What was I expecting include_cell = TRUE to do? As I said in my original post, I was exploring the function a bit since it's the first time I try to use it. But since you asked, I was trying to get a solution you posted to work for a similar problem I have (I still don't understand why it doesn't work, and I was planning to post that on SO, but here it goes):

> library(raster)
> library(sf)
> library(exactextractr)
> 
> set.seed(1)
> 
> # set up
> r <- raster(xmn=0, xmx=10, ymn=0, ymx=10, ncols=10, nrows=10, vals = sample(1:3, size = 10*10, replace = T))
> g <- st_make_grid(
+   x = st_as_sfc(st_bbox(r)),
+   cellsize = 2,
+   what = "polygons",
+   square = T
+ )
> 
> # from S0
> library(dplyr)
> library(purrr)
> library(tidyr)
> 
> freqs <- exact_extract(r, g, function(value, coverage_fraction) {
+   data.frame(value = value,
+              frac = coverage_fraction / sum(coverage_fraction)) %>%
+     group_by(value) %>%
+     summarize(freq = sum(frac))
+ }) %>%
+   apply(2, function(x) pivot_wider(data.frame(x), 
+                                    names_from = value,
+                                    values_from = freq)) %>%
+   bind_rows()
  |================================================================================================================================================================================================| 100%
 Error: Can't subset columns that don't exist.
x Column `value` doesn't exist.
Run `rlang::last_error()` to see where the error occurred. > 
> freqs[is.na(freqs)] <- 0    
Error in freqs[is.na(freqs)] <- 0 : object 'freqs' not found
> 

Back to my original post. My point was that it's even hard to know what to expect from include_cell = TRUE. The documentation does not tell us what exactly is passed to fun. All I could find in the documentation was "If TRUE and fun is not NULL, add cell to the data frame passed to fun for each feature." But I don't know the name of the data frame, the name of other columns, and if there's anything else other than this data frame being passed to fun. So again, I was trying stuff out, hoping I could learn how to use the function. I noticed that the results didn't change by include_cell = TRUE, except for one weird NA. That's all.

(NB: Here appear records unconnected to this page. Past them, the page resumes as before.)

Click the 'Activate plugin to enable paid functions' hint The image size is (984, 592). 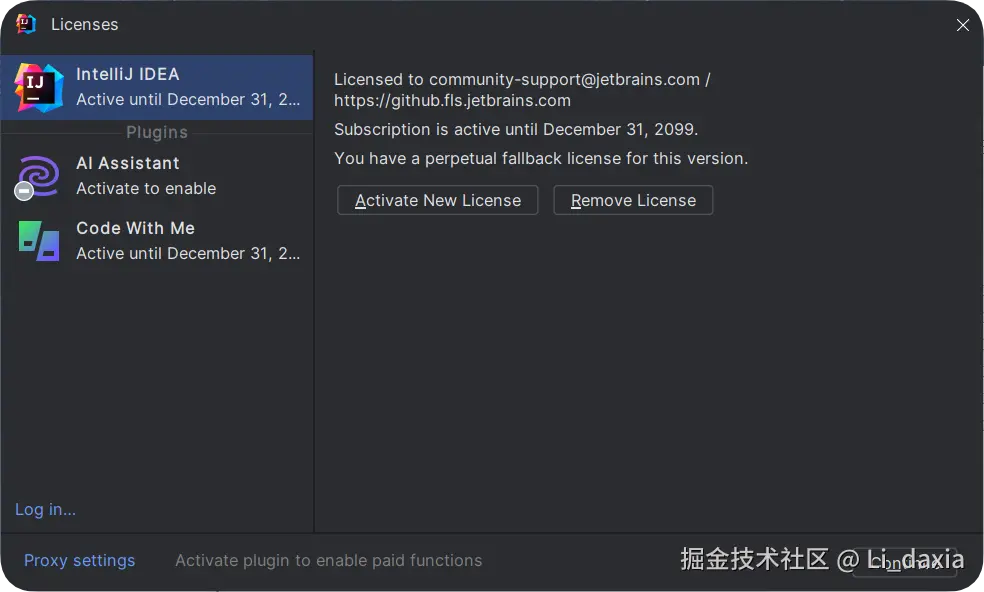tap(328, 561)
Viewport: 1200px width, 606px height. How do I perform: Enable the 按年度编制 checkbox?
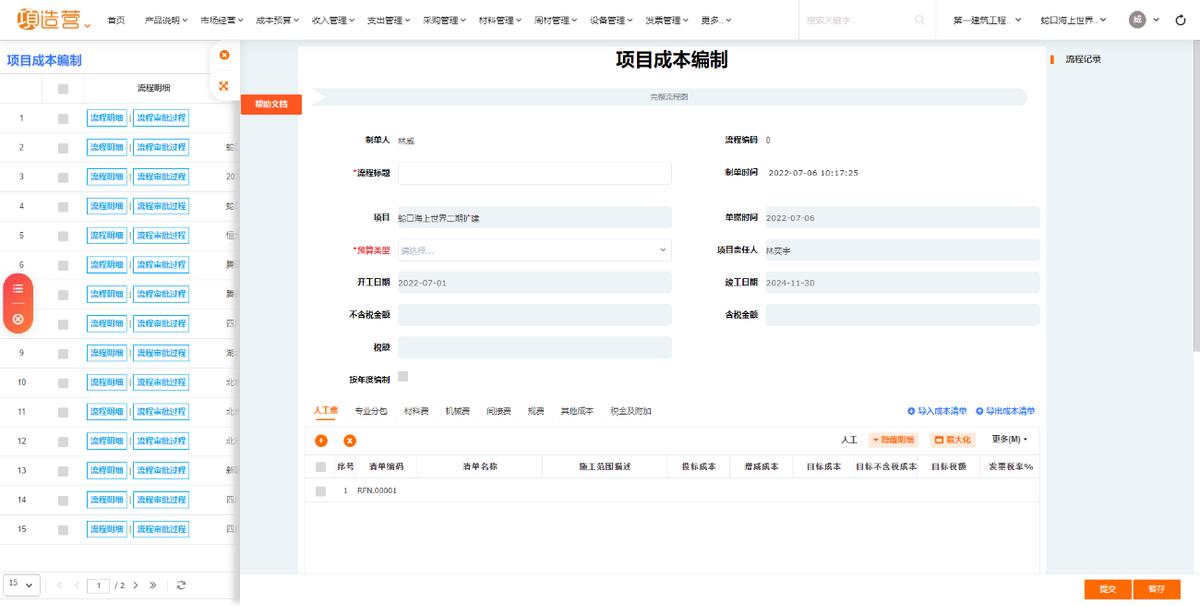(401, 374)
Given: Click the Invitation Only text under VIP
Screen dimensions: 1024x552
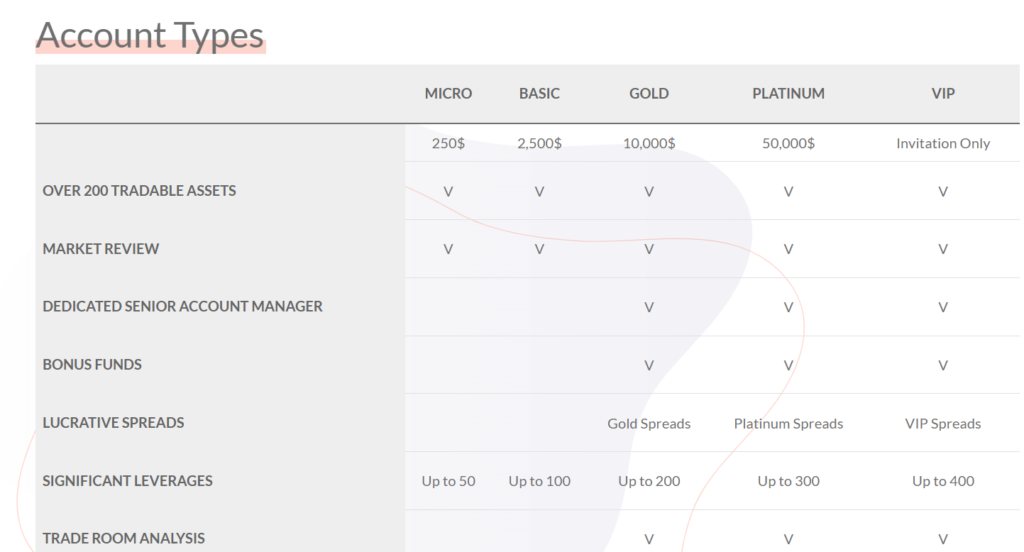Looking at the screenshot, I should [942, 143].
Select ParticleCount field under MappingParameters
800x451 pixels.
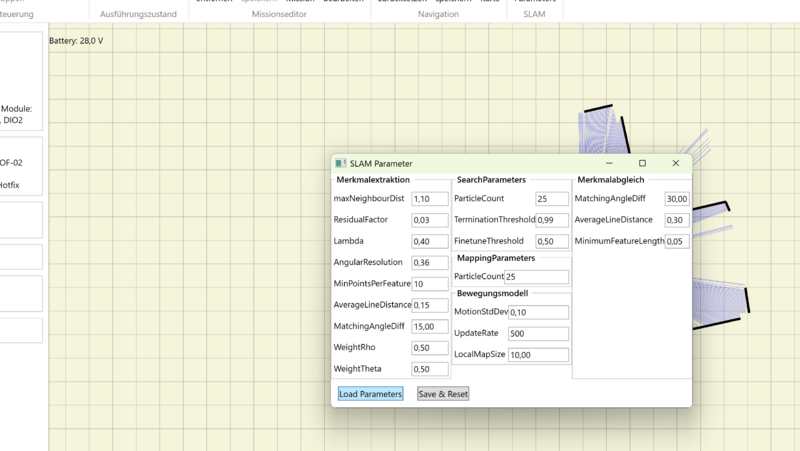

Great job on the package, by the way. Once I learn how to use it properly, I'm sure I'll get stuff done more quickly and more accurately.

dbaston commented 3 years ago

This reminds me that I need to learn how to debug properly.

Not sure my technique is the best one, but you can just drop a call to browser() in your code where you want to break.

I was trying to get a solution you posted to work for a similar problem I have

I've updated that solution to work for the current package version.

But I don't know the name of the data frame, the name of other columns, and if there's anything else other than this data frame being passed to fun

Agreed, this could use some clarification. It's useful to hear where the stumbling points are, so I appreciate you taking the time to write them up clearly.

dimitrijoe commented 3 years ago

Great, thank you so much for the clarifications.

What I take away from this is that the documentation for the case that fun is a custom summary function could be improved. As is, it is hard for users to write their own functions since they don't know/control what are the arguments that are being passed to fun.